Source document:
While it's fun to sit back and say "haha people are stupid," I think there is a perfectly reasonable explanation for why the respondents answered the way they did:
Currently, 40.8 percent of americans do not have a job.
In fact, while the American survey respondents estimated that the unemployment rate was 32 percent, more than 40 percent of Americans do not currently have a job.

This gets at the most frustrating thing about survey data. The public doesn't really define unemployment the same way economists do. Economists want a useful labor market metric, so we want exclude everyone who doesn't want a job--children, full-time students, people with serious disabilities, the retired, the fabulously wealthy--from our measure of unemployment. We do this by asking two questions in the Current Population Survey: "Do you have a job?" and "Are you looking for a job?" You are only counted as unemployed if the answer to the first is "no" and the second is "yes."

However, most of the public is not trained in how economists define unemployment, which is non-obvious and not necessarily intuitive. For the most part, the public defines the term based on intuition when they hear it, and "unemployment rate" sounds like it is the percent of the whole population that doesn't have a job, not a percent of the subset of the population that wants a job as economists define it. It's true that the survey Kurtzleben cited did explicitly define the term for respondents, but that's the nature of surveys: respondents tend not to read all of the question before answering. This is extremely frustrating to anyone who has ever attempted to design a survey for research, but extraordinarily common and to be expected.

So overall, I'd say there's nothing to see here. The estimate of 32 percent is quite reasonable--actually low-baling it a bit--of what the respondents thought they were being asked. That is all.

Data excerpt:

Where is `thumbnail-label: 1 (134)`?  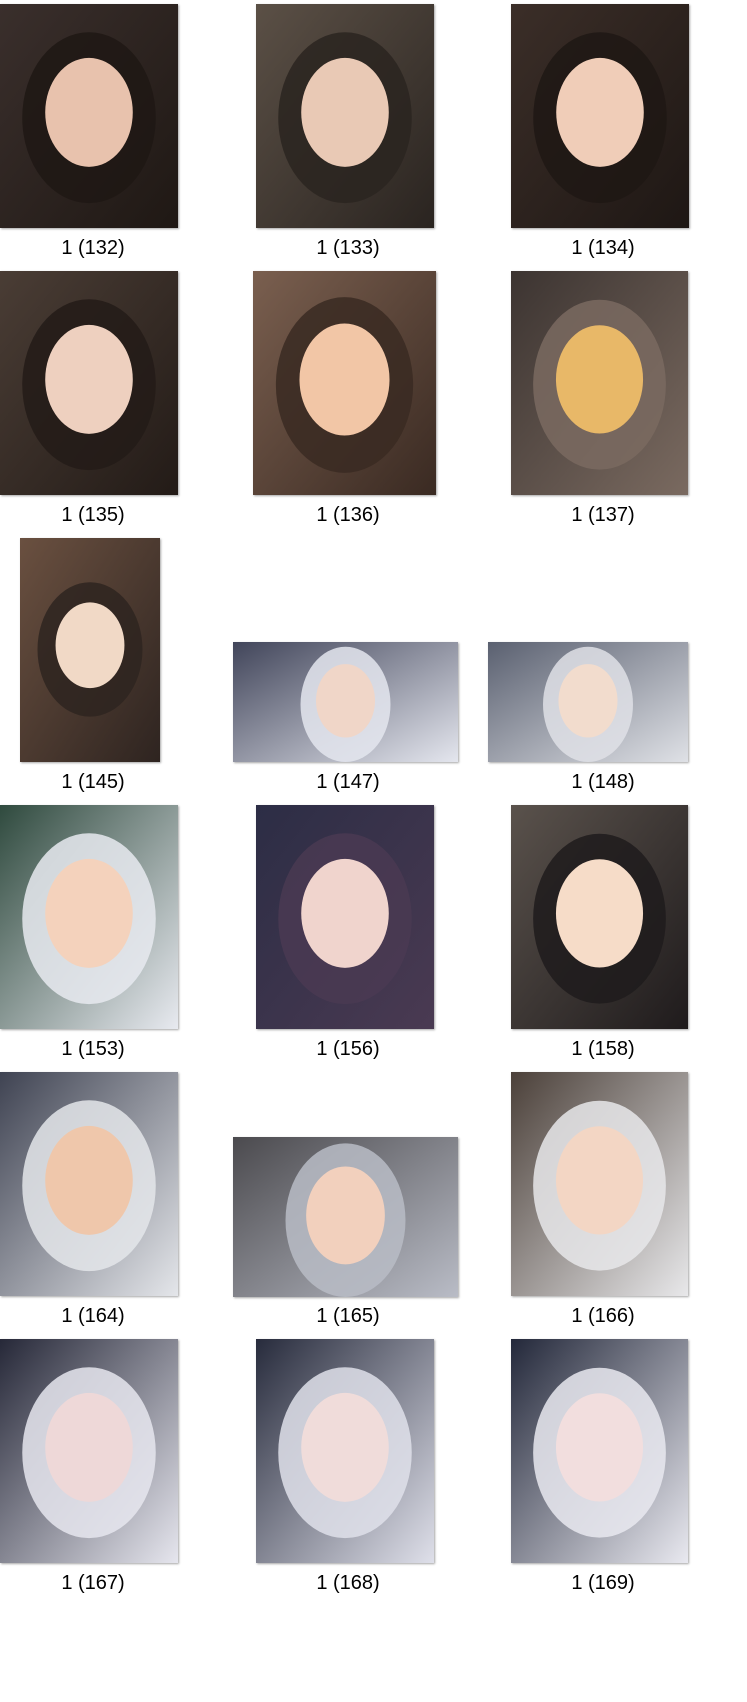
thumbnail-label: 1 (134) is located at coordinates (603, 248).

Work instructions:
In the text on the unemployment rate above, copy word for word the part that opens with the words "While it's fun" and closes with "currently have a job.".

Exercise solution:
While it's fun to sit back and say "haha people are stupid," I think there is a perfectly reasonable explanation for why the respondents answered the way they did:
Currently, 40.8 percent of americans do not have a job.
In fact, while the American survey respondents estimated that the unemployment rate was 32 percent, more than 40 percent of Americans do not currently have a job.